======== SOURCE DOCUMENT ========

Go, Baby, Go! 6 Ways to Help Your Little One Move Safely from First Steps to Big Strides
You know that every child is different, but it can be hard to watch a younger baby start to toddle when your child is still crawling well past her first birthday. First of all: Don’t worry. A child’s first steps can happen anytime between 9 and 16 months of age, and that’s perfectly normal! But there are things you can do at home to encourage your baby’s budding mobility, no matter when he or she starts moving.
- Build a Solid Foundation.
- Supports his/her body in a standing position while holding onto a stationary object
- “Cruises,” using furniture and walls as support to navigate around a room
- Walks with help from an adult
- Pulls up to a standing position independently
- Stands independently for a second or more
- Raise a Free-Range Baby.
- Lose the Wheels.
- Let Her Find Her Own Stride.
- Get Your Baby Safely Grounded.
- Let Him Bare His Little Soles.
Give your child plenty of opportunities to move freely by limiting time spent in bouncers and similar equipment that holds baby upright. Start at birth with short periods of closely supervised tummy time. Increase playtime on the floor as he or she grows older, putting interesting toys or objects just out of reach to encourage attempts at mobility.
The American Academy of Pediatrics has encouraged a ban on all baby walkers with wheels. Not only does a baby walker pose serious safety concerns (such as toppling down stairs), walkers are not proven to actually help babies learn to walk. In fact, children who spend time in walkers tend to walk later than those who have been given the freedom to practice standing and stepping in a more natural way. Instead of a walker, opt for a sturdy push toy your child can hold for support while taking those first steps.
No child’s first steps are perfect, so try not to fret about an out-turned foot or an extra-wide stance during early walking attempts. You may also notice your child standing on tiptoes before she begins to use her whole foot, especially when you help her into a standing position (before she can pull up on her own). That, too, is normal.
Once your child begins to pull himself up, he may feel a little anxious about getting back down! You can ease his fears by helping your baby learn how to comfortably return to a sitting position from standing. Once he starts pulling up on his own, make a game of helping him plop back on his bottom while on a soft surface, such as a mattress or couch.
For indoor play, barefoot is best: Socks and shoes interfere with your baby’s ability to grip the floor and find his natural balance. When venturing outdoors, make sure his feet are protected by a flexible, comfortable shoe with good treads. Consult with a professional in children’s footwear to make sure those first shoes are a perfect fit.

========

PROBLEMS TO WORK ON:
1. According to the article on helping babies walk, between what ages can a child's first steps happen?
2. Summarize the article on helping babies walk in two sentences.
3. In the article on helping babies walk, take the part that opens with the words containing "Go, Baby, Go!" and closes with "a Solid Foundation.", and write it out again, substituting "walk" for "toddle".

======== DATA EXTRACT ========

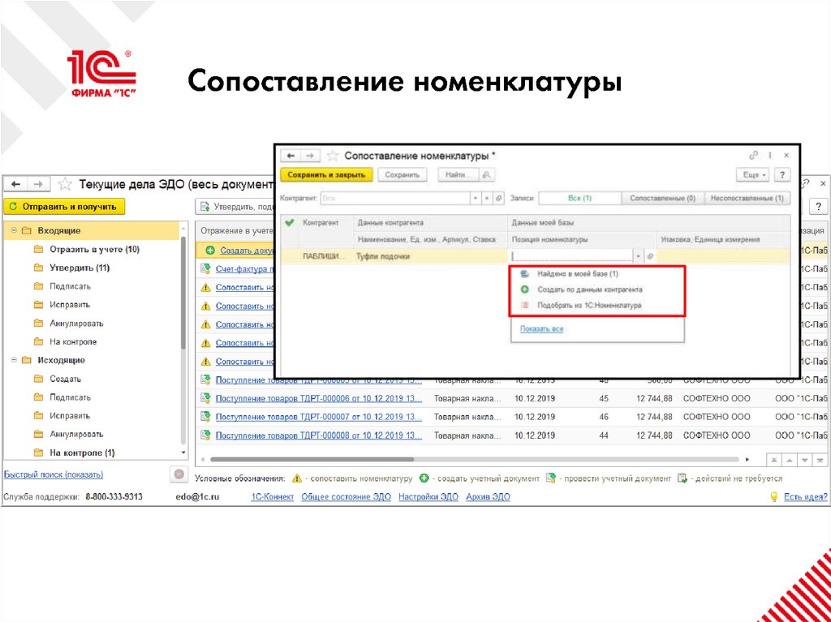Image resolution: width=831 pixels, height=622 pixels.
Task: Click the paperclip icon near Контрагент field
Action: pos(500,199)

========

TASK-BY-TASK ANSWERS:
1. A child's first steps can happen anytime between 9 and 16 months of age.

2. A child's first steps can come anytime between 9 and 16 months, and parents can encourage mobility at home by limiting time in bouncers, giving plenty of floor play, choosing a sturdy push toy instead of a wheeled walker, and not worrying about imperfect early steps. Parents can also help a baby learn to sit back down from standing and let him go barefoot indoors, with flexible, well-fitting shoes outdoors.

3.
Go, Baby, Go! 6 Ways to Help Your Little One Move Safely from First Steps to Big Strides
You know that every child is different, but it can be hard to watch a younger baby start to walk when your child is still crawling well past her first birthday. First of all: Don’t worry. A child’s first steps can happen anytime between 9 and 16 months of age, and that’s perfectly normal! But there are things you can do at home to encourage your baby’s budding mobility, no matter when he or she starts moving.
- Build a Solid Foundation.